-------- EXCERPTED DATA

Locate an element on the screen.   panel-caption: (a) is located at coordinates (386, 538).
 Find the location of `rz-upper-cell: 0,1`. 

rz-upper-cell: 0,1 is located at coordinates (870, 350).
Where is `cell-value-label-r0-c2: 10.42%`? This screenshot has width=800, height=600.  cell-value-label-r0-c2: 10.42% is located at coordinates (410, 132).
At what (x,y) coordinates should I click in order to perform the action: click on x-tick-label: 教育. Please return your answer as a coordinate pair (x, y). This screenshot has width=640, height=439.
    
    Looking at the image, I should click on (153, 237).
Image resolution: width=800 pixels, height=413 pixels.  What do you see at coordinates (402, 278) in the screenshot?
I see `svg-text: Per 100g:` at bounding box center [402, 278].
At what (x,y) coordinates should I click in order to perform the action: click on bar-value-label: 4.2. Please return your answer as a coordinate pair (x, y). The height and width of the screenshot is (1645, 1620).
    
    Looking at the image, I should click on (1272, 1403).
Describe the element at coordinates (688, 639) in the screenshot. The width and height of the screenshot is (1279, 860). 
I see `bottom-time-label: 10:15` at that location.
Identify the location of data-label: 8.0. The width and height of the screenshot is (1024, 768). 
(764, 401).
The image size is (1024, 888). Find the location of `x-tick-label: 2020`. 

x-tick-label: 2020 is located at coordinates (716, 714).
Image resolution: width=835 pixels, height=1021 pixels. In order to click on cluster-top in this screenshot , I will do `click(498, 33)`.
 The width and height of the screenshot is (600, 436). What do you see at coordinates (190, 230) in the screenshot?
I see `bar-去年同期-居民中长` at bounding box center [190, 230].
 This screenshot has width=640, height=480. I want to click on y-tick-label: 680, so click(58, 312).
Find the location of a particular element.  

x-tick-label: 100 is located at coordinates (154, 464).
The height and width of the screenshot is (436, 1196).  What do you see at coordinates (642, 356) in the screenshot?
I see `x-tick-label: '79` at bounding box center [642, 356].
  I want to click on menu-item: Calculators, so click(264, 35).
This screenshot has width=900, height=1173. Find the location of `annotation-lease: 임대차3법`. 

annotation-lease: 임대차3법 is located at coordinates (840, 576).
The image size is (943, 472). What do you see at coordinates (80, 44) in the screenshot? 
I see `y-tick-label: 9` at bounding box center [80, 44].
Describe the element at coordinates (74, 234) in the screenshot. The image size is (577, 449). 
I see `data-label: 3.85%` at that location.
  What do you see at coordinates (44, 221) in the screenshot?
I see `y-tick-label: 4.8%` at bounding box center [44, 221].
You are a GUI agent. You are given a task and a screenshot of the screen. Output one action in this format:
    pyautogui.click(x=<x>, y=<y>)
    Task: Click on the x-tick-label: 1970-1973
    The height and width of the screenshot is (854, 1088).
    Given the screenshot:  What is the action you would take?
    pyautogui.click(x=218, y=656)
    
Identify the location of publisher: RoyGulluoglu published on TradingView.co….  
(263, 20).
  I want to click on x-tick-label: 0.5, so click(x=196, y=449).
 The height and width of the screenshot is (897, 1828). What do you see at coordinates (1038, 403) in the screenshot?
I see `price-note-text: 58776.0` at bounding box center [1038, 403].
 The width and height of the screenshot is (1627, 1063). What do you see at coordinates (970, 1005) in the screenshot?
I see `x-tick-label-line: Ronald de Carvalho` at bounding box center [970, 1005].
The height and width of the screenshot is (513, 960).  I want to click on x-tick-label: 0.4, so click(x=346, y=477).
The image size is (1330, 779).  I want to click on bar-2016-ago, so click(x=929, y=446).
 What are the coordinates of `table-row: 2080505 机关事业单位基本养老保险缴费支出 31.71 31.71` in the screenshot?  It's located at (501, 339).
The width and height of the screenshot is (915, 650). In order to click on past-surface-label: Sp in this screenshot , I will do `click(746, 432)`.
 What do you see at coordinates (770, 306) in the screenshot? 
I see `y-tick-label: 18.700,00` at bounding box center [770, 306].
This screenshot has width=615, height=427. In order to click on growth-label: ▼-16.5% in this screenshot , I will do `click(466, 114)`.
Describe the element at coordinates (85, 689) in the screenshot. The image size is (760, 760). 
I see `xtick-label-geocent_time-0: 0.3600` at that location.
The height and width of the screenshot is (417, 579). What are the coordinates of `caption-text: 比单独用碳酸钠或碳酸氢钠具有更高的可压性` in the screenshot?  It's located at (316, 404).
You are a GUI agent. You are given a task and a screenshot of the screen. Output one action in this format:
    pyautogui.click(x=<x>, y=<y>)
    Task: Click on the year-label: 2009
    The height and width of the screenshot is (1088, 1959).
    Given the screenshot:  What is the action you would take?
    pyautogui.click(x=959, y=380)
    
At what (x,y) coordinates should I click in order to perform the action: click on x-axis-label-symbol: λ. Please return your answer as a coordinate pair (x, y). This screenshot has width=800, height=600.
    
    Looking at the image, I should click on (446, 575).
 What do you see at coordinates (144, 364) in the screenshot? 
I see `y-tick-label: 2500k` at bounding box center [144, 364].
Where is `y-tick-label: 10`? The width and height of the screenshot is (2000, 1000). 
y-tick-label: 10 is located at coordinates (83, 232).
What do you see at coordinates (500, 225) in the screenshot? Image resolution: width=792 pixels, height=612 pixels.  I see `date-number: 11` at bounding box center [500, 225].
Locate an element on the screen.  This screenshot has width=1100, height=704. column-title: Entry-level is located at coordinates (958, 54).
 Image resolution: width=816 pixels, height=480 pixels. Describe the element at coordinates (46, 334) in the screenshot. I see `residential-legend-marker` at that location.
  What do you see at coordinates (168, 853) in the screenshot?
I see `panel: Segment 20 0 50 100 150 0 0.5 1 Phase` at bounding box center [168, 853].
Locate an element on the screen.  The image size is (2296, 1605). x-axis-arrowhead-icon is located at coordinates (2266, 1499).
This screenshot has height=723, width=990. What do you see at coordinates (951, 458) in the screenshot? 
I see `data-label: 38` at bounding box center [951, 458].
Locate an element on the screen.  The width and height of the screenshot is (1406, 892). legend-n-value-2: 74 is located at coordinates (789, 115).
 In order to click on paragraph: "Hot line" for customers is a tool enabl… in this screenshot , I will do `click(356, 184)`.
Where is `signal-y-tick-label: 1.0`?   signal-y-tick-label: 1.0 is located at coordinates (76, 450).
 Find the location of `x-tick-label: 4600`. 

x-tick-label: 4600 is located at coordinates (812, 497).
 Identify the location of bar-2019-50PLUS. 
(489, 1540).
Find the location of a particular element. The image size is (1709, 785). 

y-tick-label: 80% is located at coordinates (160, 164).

----------------

§ GOAL OF THE EXERCISE: Rewrite everything in the listing from the line containing "Describe the element at coordinates (85, 689)" down to the line containing "The height and width of the screenshot is (417, 579).", putting "Identify" in place of "Describe" and changing nothing else.

§ REPLY TO THE EXERCISE:
Identify the element at coordinates (85, 689) in the screenshot. The image size is (760, 760). 
I see `xtick-label-geocent_time-0: 0.3600` at that location.
The height and width of the screenshot is (417, 579). What are the coordinates of `caption-text: 比单独用碳酸钠或碳酸氢钠具有更高的可压性` in the screenshot?  It's located at (316, 404).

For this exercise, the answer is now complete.